The recent drill tests carried out at the Mesurado-1 well by owner and oil super major ExxonMobil failed to find hydrocarbons.
The well, which sits in the LB-13 Block, will be plugged and abandoned, with no further logging operations conducted.
“We are naturally disappointed by the lack of hydrocarbons in the targeted reservoir sands in the Mesurado-1 well,” said COPL chief executive Arthur Millholland.
“The lack of hydrocarbons at this location where our seismic data presented attributes indicative of hydrocarbons will cause us to do additional work on the 3D seismic over the block, and re-evaluate the other leads we have mapped on LB-13.”

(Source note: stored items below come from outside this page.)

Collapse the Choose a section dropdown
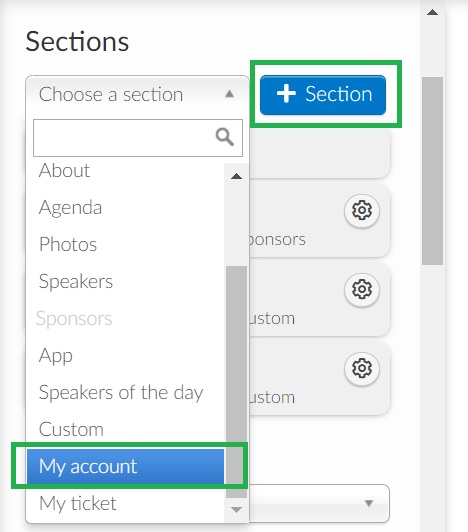The width and height of the screenshot is (468, 532). pos(229,94)
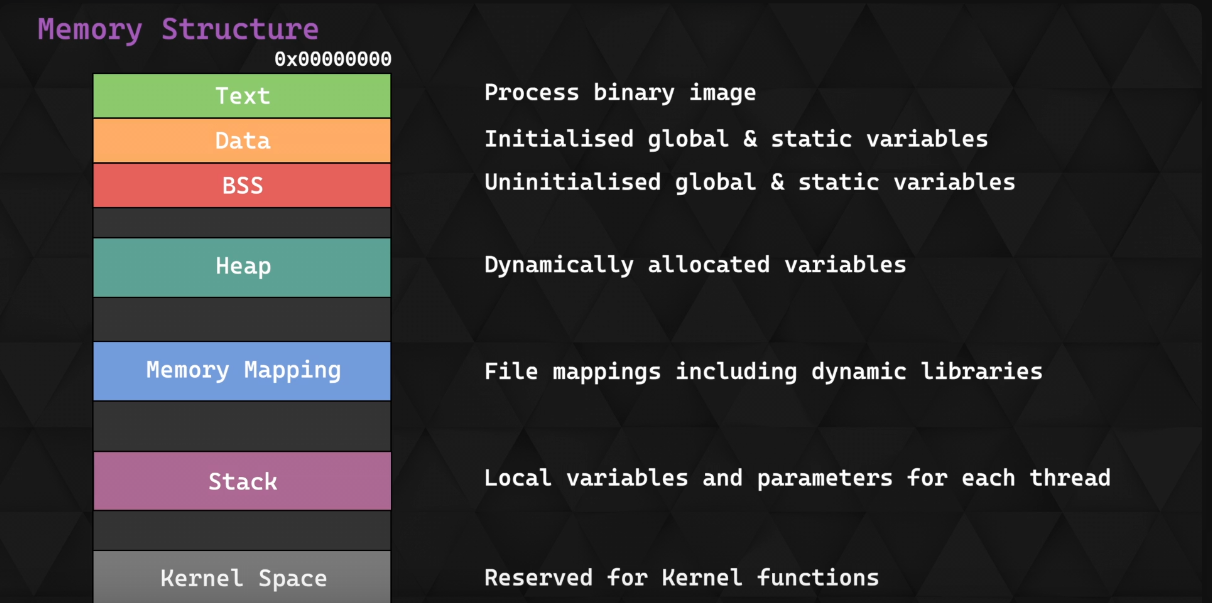Select the "Dynamically allocated variables" description
1212x603 pixels.
695,265
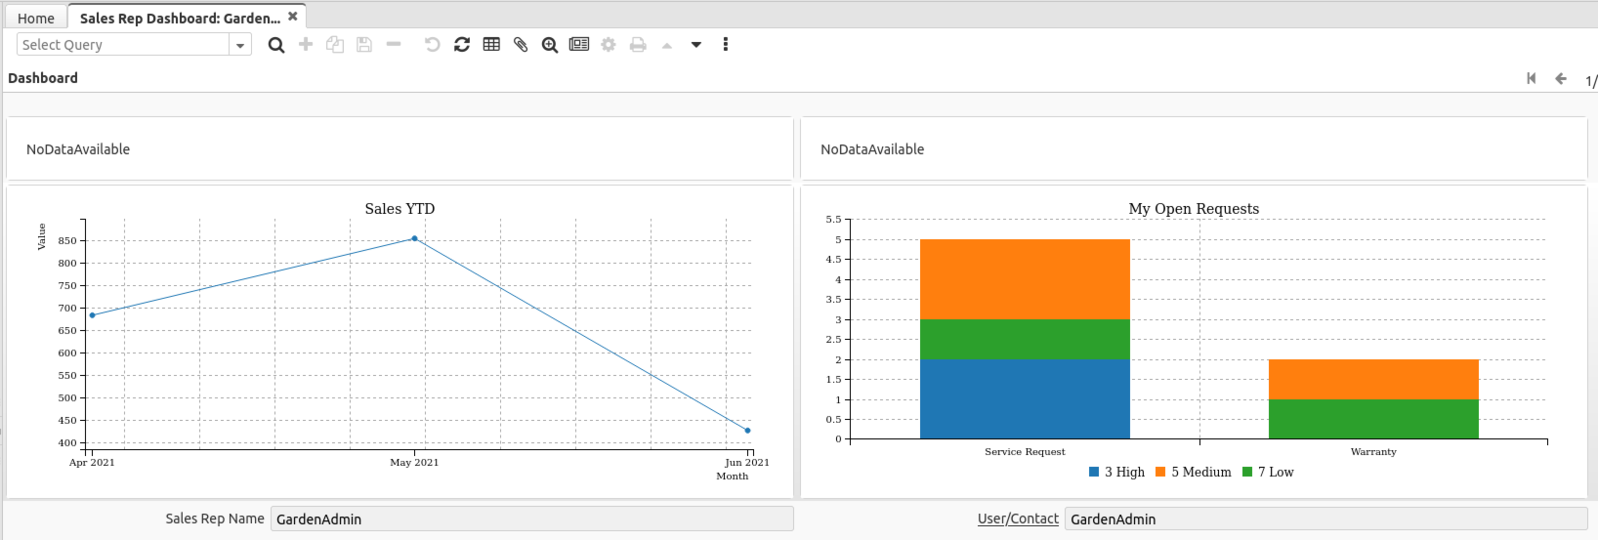Image resolution: width=1598 pixels, height=540 pixels.
Task: Click the Zoom Across magnifier-plus icon
Action: (x=549, y=45)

Mesurado-1 is located some 50 miles from the Liberian coast and is in 2,500 metres of water.
Before today’s news, the target had been estimated to host 1.78bn to 4.2bn of gross prospective recoverable oil resources.
COPL owns a 17% stake in the exploration project, though its share of the drilling costs is covered by Exxon.
Analysts still upbeat on COPL nonetheless
The company’s focus will now turn to its “attractive” oil project offshore Nigeria, where appraisal drilling is slated to start towards the end of 2017.
“This is clearly a setback for COPL, however the company is well diversified with an attractive oil appraisal and development project offshore Nigeria on OPL 226,” said Cantor Fitzgerald analyst Sam Wahab.
Wahab also reckons that there is the possibility for COPL’s partners to drill a further exploration well at Liberia given the falling rig costs associated with the project.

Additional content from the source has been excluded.